GIVEN PASSAGE:
Segment Open

During laboratory testing of several lithophonic rocks in 1965, Pennsylvania geologist Richard Faas found that they created a series of tones at frequencies lower than the range of human hearing, and only became audible when they interacted with each other. Although lithophonic rocks sound metallic, their somewhat higher iron content is not responsible for such music, but rather a combination of the density of the stone and high degree of internal stress. Or so geologists speculate. In truth, beyond the cursory examinations undertaken by Faas, no actual studies to identify the source of lithophony have been made. Why some rocks produce ringing tones remains a scientific riddle.

Their anomalous appearance among the ruins of Mount Padang is another dimension of their ancient mystery. No doubt, they were used by the prehistoric inhabitants as part of their ceremonial and spiritual activities. A concentration of lithophonic rocks on the site’s first terrace is referred to as “the gamelan stones” for their suggestive arrangement and the variety of musical sounds they make. Notes they produce have been identified as F, G, D and A by Hokky Situngkir from the Bandung Fe Institute, an Indonesian research organisation.4
Alignments at Gunung Padang

Archaeo-astronomers have determined that at least several of Mount Padang’s larger standing stones point to very definite celestial phenomena, such as sunrise and sunset on the summer and winter solstices, together with those of the spring and vernal equinoxes. The ceremonial centre’s name may, in fact, have actually derived from these prehistoric solar orientations. For example, the word padang, in the language of the Sundanese people of West Java Province, translates as “bright.” Gunung Padang, the archaeological zone itself, is commonly referred to by native residents as Sundapura, or “the Shrine of the Sun,” while the hill on which the ruins are located (“Mount Padang”) is traditionally called Parahyang Padang: “Where The Sun Ancestors Dwell,” or “Place Of The Ancestors Of The Sun.” These names or titles imply that the original inhabitants were astronomer-priests and/or priestesses, who aligned some of their monoliths with important solar positions. As such, these “Sun Ancestors” were light-worshippers, not unlike the European megalith-builders, who often oriented their own standing stones in western France and the British Isles with identical solar coordinates. Today, Gunung Padang is still sought out as a holy place by the two hundred to seven hundred visitors, most of them religious pilgrims, who visit every month.

Segment Closed

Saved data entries

Segment Open

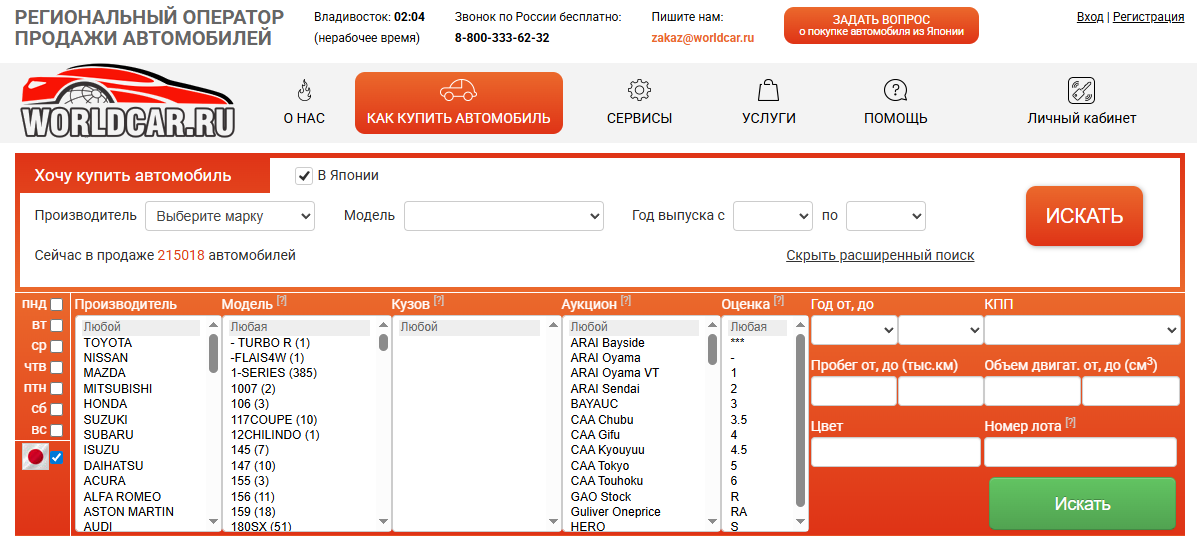Open the КПП transmission dropdown
This screenshot has width=1197, height=543.
pos(1082,329)
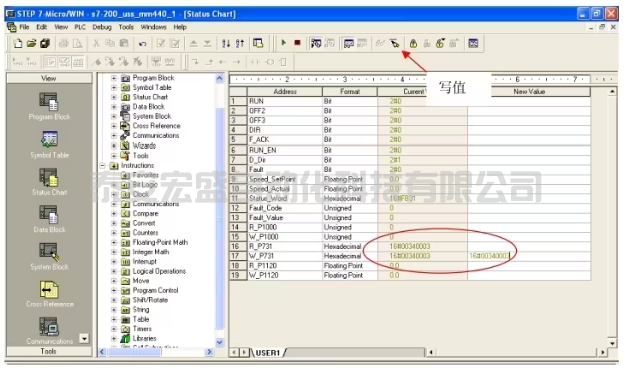
Task: Click the red Stop PLC icon
Action: pyautogui.click(x=297, y=43)
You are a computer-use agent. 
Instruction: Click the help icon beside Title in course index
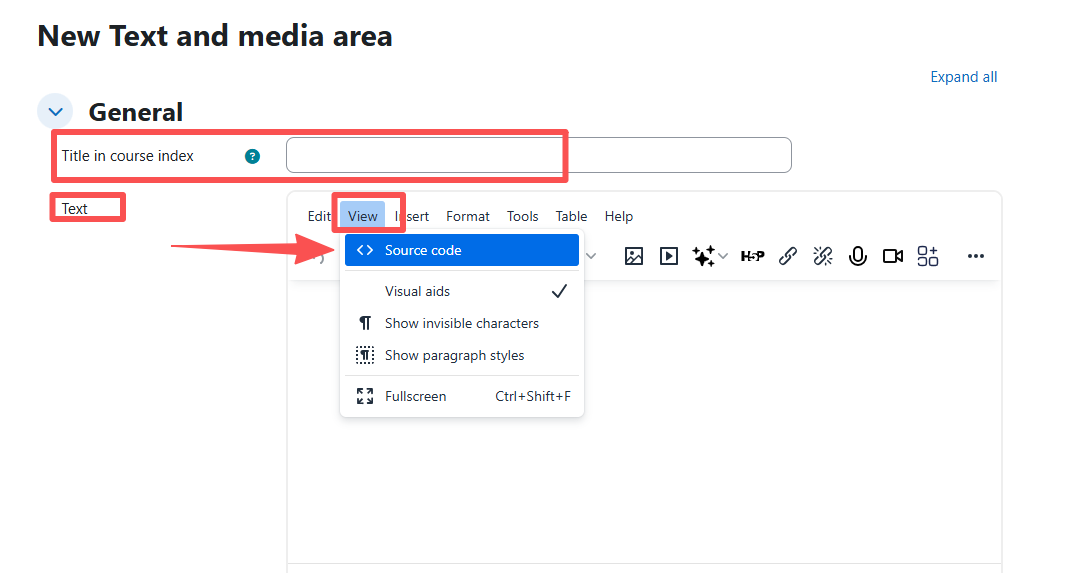(x=252, y=156)
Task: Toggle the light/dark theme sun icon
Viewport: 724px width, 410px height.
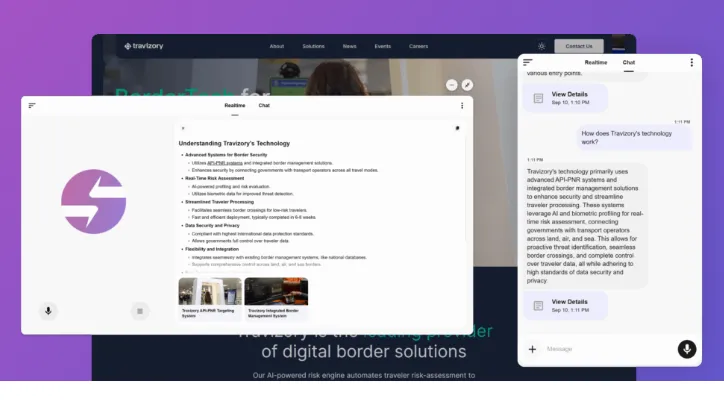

Segment Closed

TASK INSTRUCTIONS:
1 – Answer each question from the passage on Gunung Padang.
(a) In what year did Richard Faas conduct laboratory testing of several lithophonic rocks?
(b) Which notes did Hokky Situngkir identify in the sounds produced by "the gamelan stones"?
(c) What does the Sundanese word padang translate as?
2 – Extend the passage on Gunung Padang beyond its final sentence.

TASK-BY-TASK OUTPUTS:
1 –
(a) 1965
(b) F, G, D and A
(c) "Bright"

2 –
Geomantic alignments are also in evidence. Terrace I is deliberately aligned with nearby Mount Gede, where Karuhun cemetery has been revered for untold generations as the country’s oldest ancestral burial ground. Five, crudely sculpted, andesite thrones stand in Terrace II; six more are found in Terrace V. Although overshadowed by their massive courtyards, Mount Padang’s hundreds of stone terraces are themselves engineering marvels, two metres in height and diameter, with an uncanny resemblance to their far better known agricultural counterparts at another mountainous location on the other side of the world, in the Inca citadel of Machu Picchu, among the Peruvian Andes.

14,000 BCE?

Yet more extraordinary than even these comparisons and the monumental greatness of the Indonesian site itself is its uniquely profound age. The first archaeological survey of Gunung Padang appears in a “Report, the Department of Antiquities” (Rapporten van de Oudheidkundige Dienst) for Holland’s colonial office, whose anonymous author posited during 1914 that the ruins could not predate the official beginning of Java’s history in the early 5th century CE, although they appeared much older. For the rest of the 20th century, the site went unrecognised by the outside world, even after it was briefly mentioned by the prolific Dutch archaeological author, Dr. N.J. Krom, in 1946’s Under Palm And Banyan Trees.5

Thirty-three years later, a Canberra team from the Australian National University’s Centre for Archaeological Research – “dedicated to investigating and learning with and about the people, languages, and land of Asia and the Pacific region” – returned for the site’s first, scientific examination.6 In doing so, they determined that Gunung Padang was far older than previously imagined. Lichen growth alone covering many of the megaliths bespoke an antiquity going back millennia before Java’s earliest known culture. Not until February 2012, however, was a State-sponsored evaluation of the site carried out, when thorough radiocarbon testing revealed it was built and first occupied about 4,800 years ago. This surprisingly early Third Millennium BCE date placed Gunung Padang squarely within Western Europe’s Megalithic Age, with implications for transoceanic contact, however heretical such considerations struck conventional scholars.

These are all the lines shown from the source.